Comparing Approaches: What Unites and Distinguishes the Three Systems
The algorithms of different search engines work differently, but the selection principle is the same: models choose not sites but fragments that are convenient to integrate into their own explanations. The task shifts from outranking competitors in search results to creating structures, examples, and semantic blocks that the model can use without additional processing.
Common principles of all AI search engines:
- Models don't rank pages in a linear list—they construct answers from fragments.
- Fragment suitability for citation matters more than the overall authority of the page.
- Clear structure (definitions, mechanics, criteria, examples, conclusions) increases the chance of being included in answers.
- Local signals work in all systems but with varying strength.
- Demonstrated expertise (E-E-A-T) influences model trust.
Key differences among AI search engines:
| Criteria | Google AI Overviews | Yandex Neuro | Perplexity |
|---|---|---|---|
| Answer types | Definitions, instructions, lists, tables, analytics | Short summaries, structured explanations, page fragments | Dialogue-based answers with sections and citations |
| Role of structure | Key for selecting cited fragments | Important but considered alongside geo-factors | Key: clear paragraphs increase citation chances |
| Role of locality | Moderate, strengthens in local queries | Critical: without locality, almost no visibility | Limited, weak localization in the Russian web |
| Role of authority | Important but may choose niche sites | Important, but strong locality can outweigh | Key: prefers large and established sites |
| Dialogue context | Limited | Limited | Actively uses dialogue history |
How to Prepare Your Site for AI Search Engines
Understanding the mechanics of AI search engines allows you to build a systematic approach to increasing visibility across all three systems. Below are key principles that work for Google AI Overviews, Yandex Neuro, and Perplexity.

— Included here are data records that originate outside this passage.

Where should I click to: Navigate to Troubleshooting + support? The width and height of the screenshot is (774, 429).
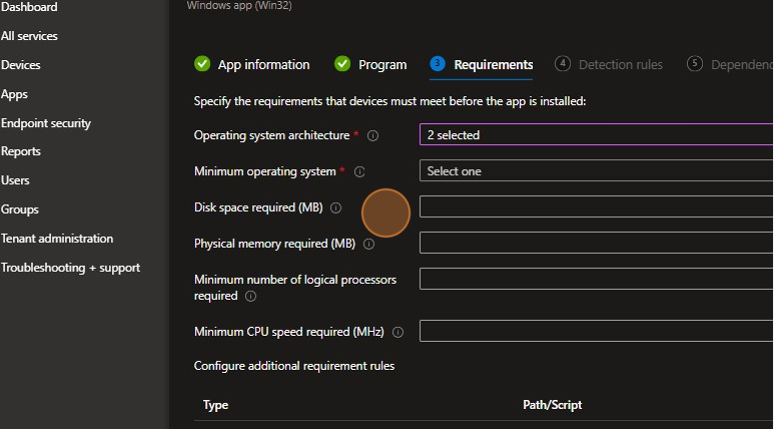70,267
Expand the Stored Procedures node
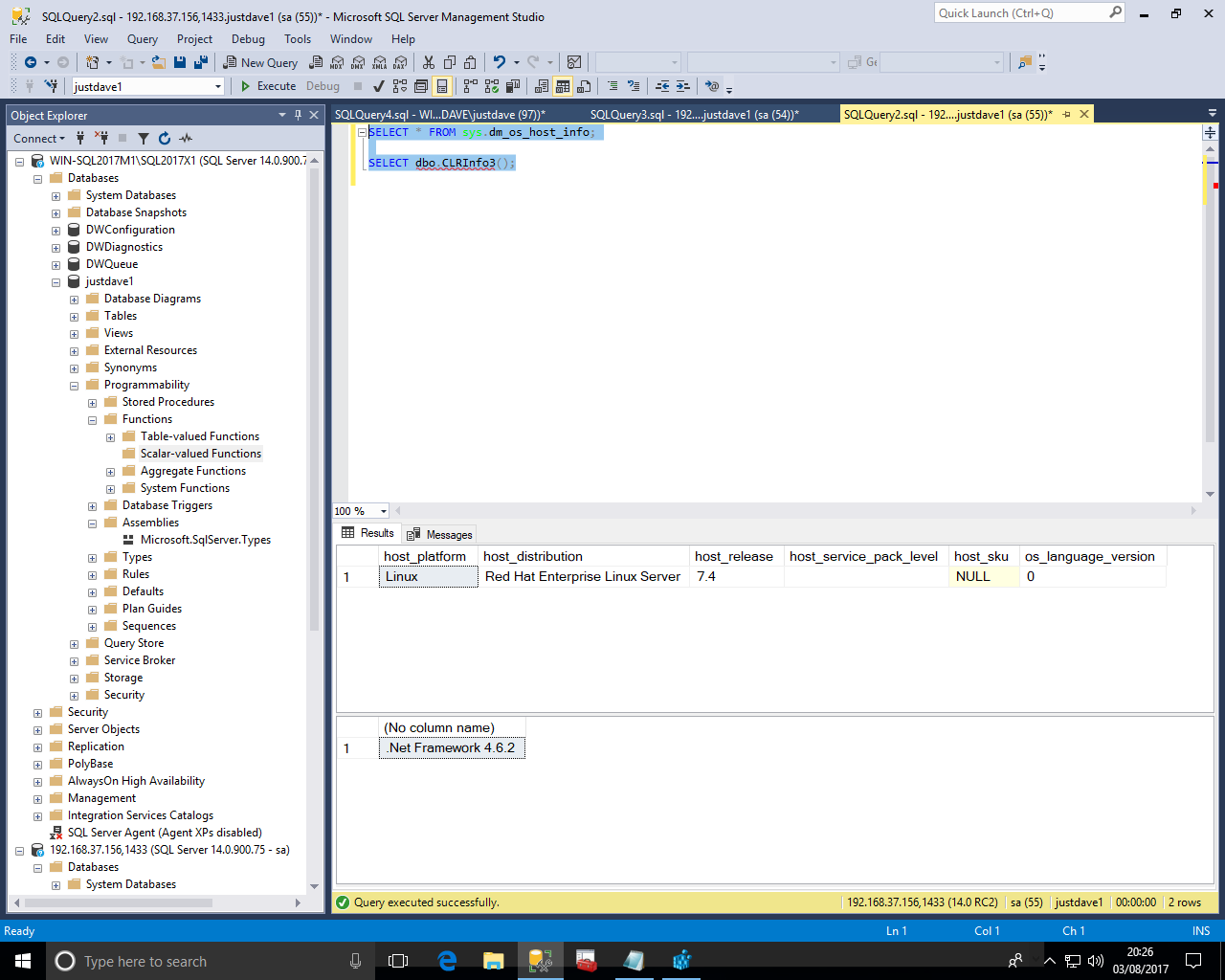Viewport: 1225px width, 980px height. tap(93, 403)
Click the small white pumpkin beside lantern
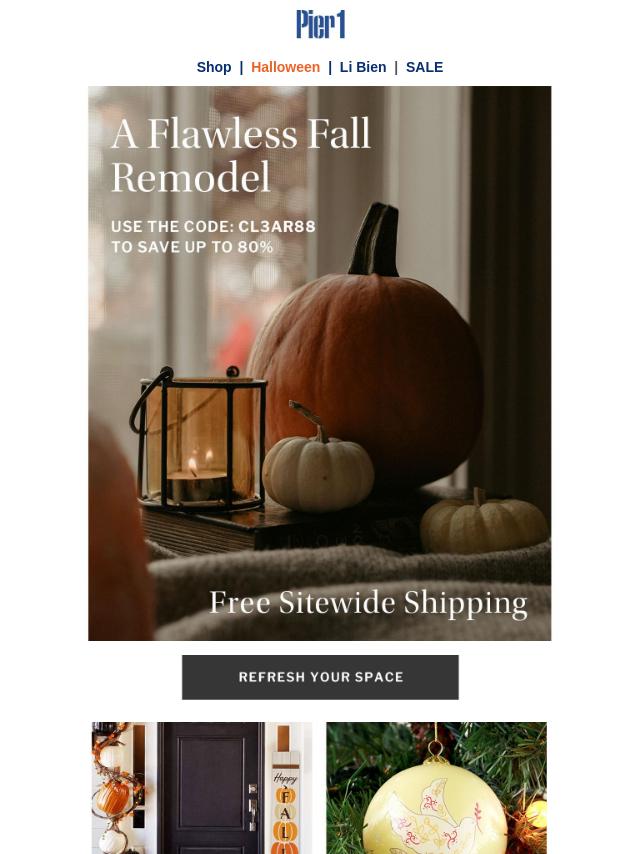Image resolution: width=640 pixels, height=854 pixels. (318, 466)
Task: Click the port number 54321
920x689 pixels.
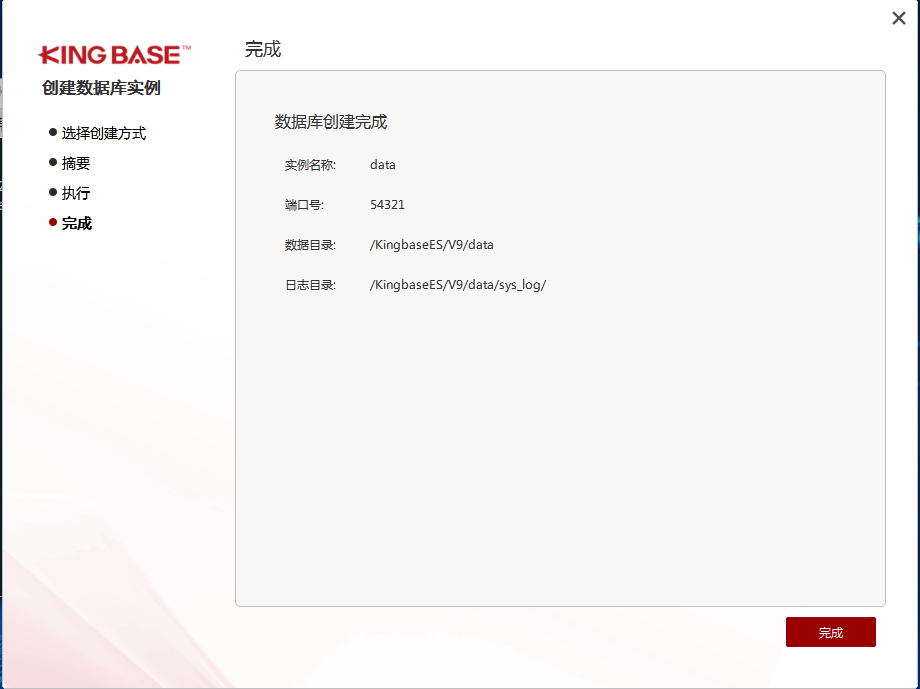Action: pyautogui.click(x=388, y=205)
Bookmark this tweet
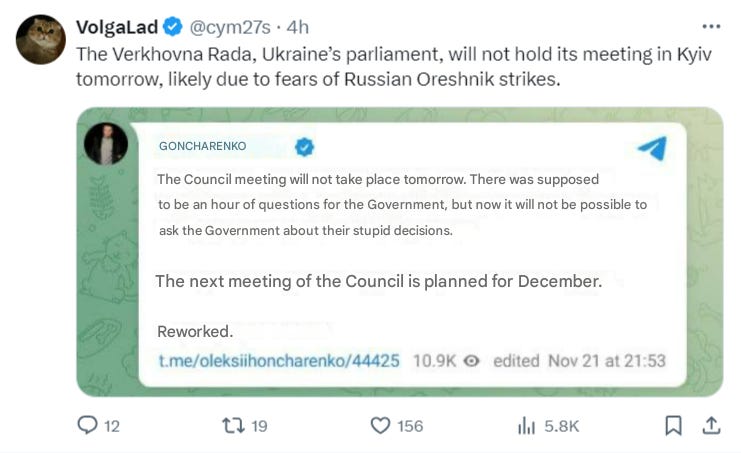Viewport: 741px width, 453px height. click(674, 426)
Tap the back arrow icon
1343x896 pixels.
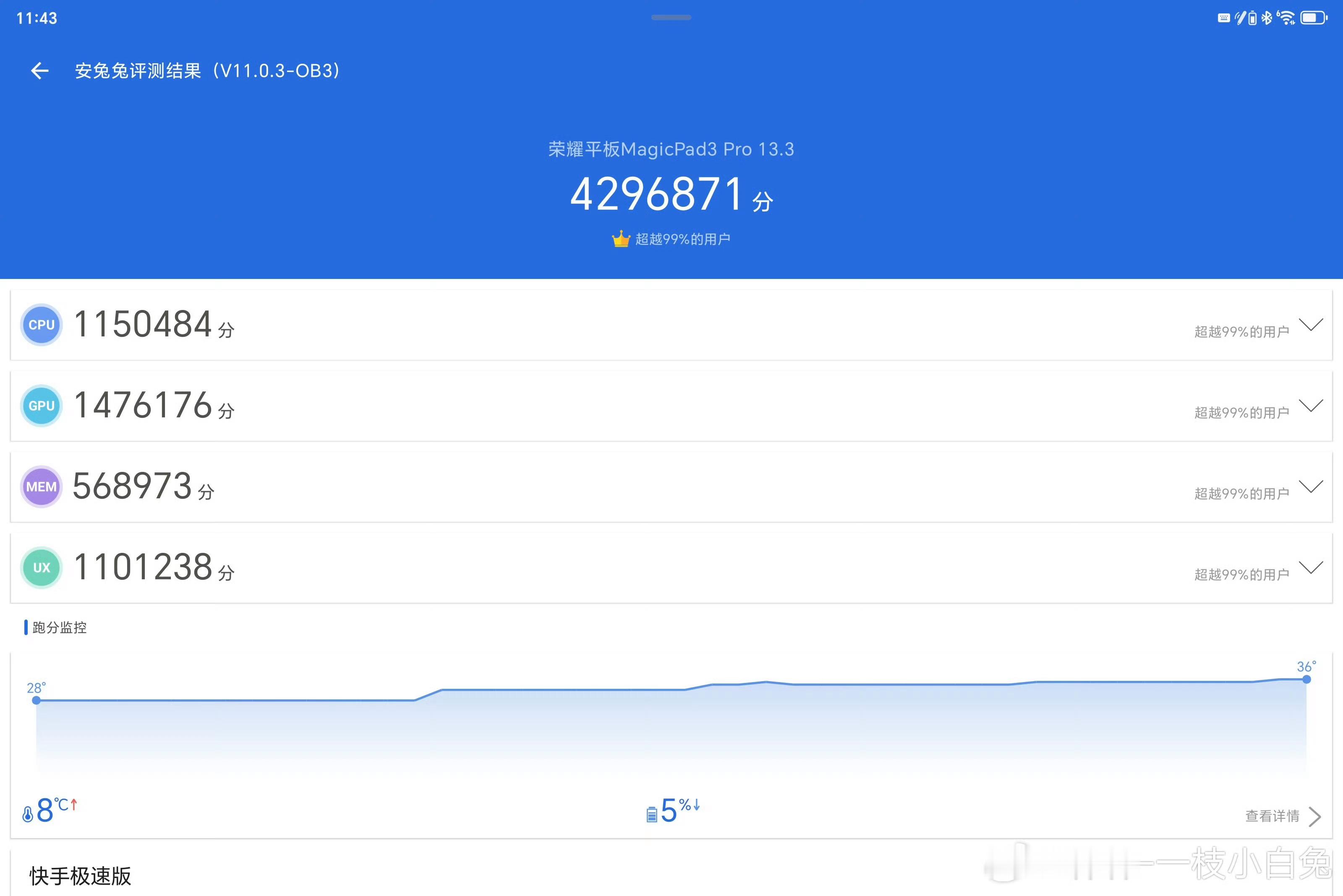39,71
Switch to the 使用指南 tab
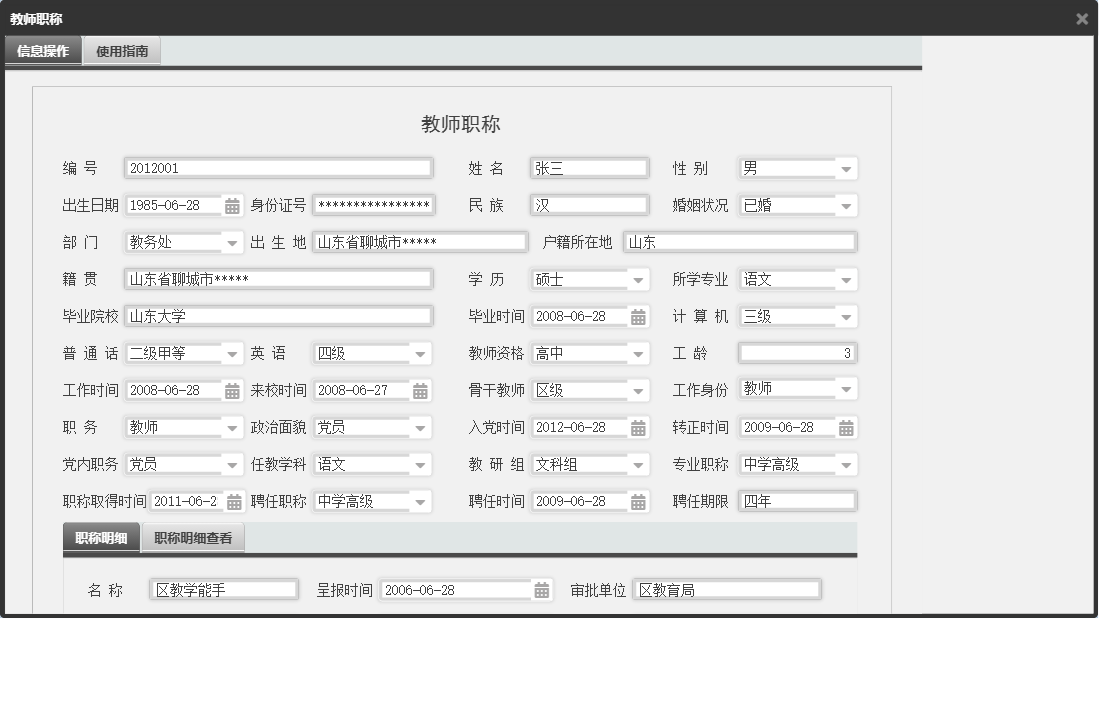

Create citable fragments. Each page should have 3–5 self-contained paragraphs, each serving one function: definition, mechanism, cause-and-effect relationship, criterion, or conclusion. One thought per paragraph. Models don't “fill in” structure within a paragraph.
Structure content according to patterns. Use formulations that models recognize as structural: “The definition of the term…”, “The mechanics of the process…”, “The reason is that…”, “When choosing, it's important to consider…”, “For example…”. A clear paragraph opening sets the direction for the model.
Implement micro-markup. Article—basic markup for informational pages. FAQPage—for question-and-answer blocks. Speakable—for highlighting key fragments that can be read aloud. LocalBusiness—for local businesses with NAP details. Markup helps the model understand the page's purpose and identify key fragments.
Strengthen local signals. For businesses in Moscow and the region, geo-targeting is critical. Provide the exact address, working hours, district, and local examples. Ensure NAP consistency across the site, directories, and maps. This is especially important for Yandex, which actively uses regional signals.
Create supporting pages. Analytical materials, case studies, comprehensive FAQs, and narrow topical subpages build an evidence base for the model. They show that the project consistently works with the topic and can provide the model with additional fragments for answers.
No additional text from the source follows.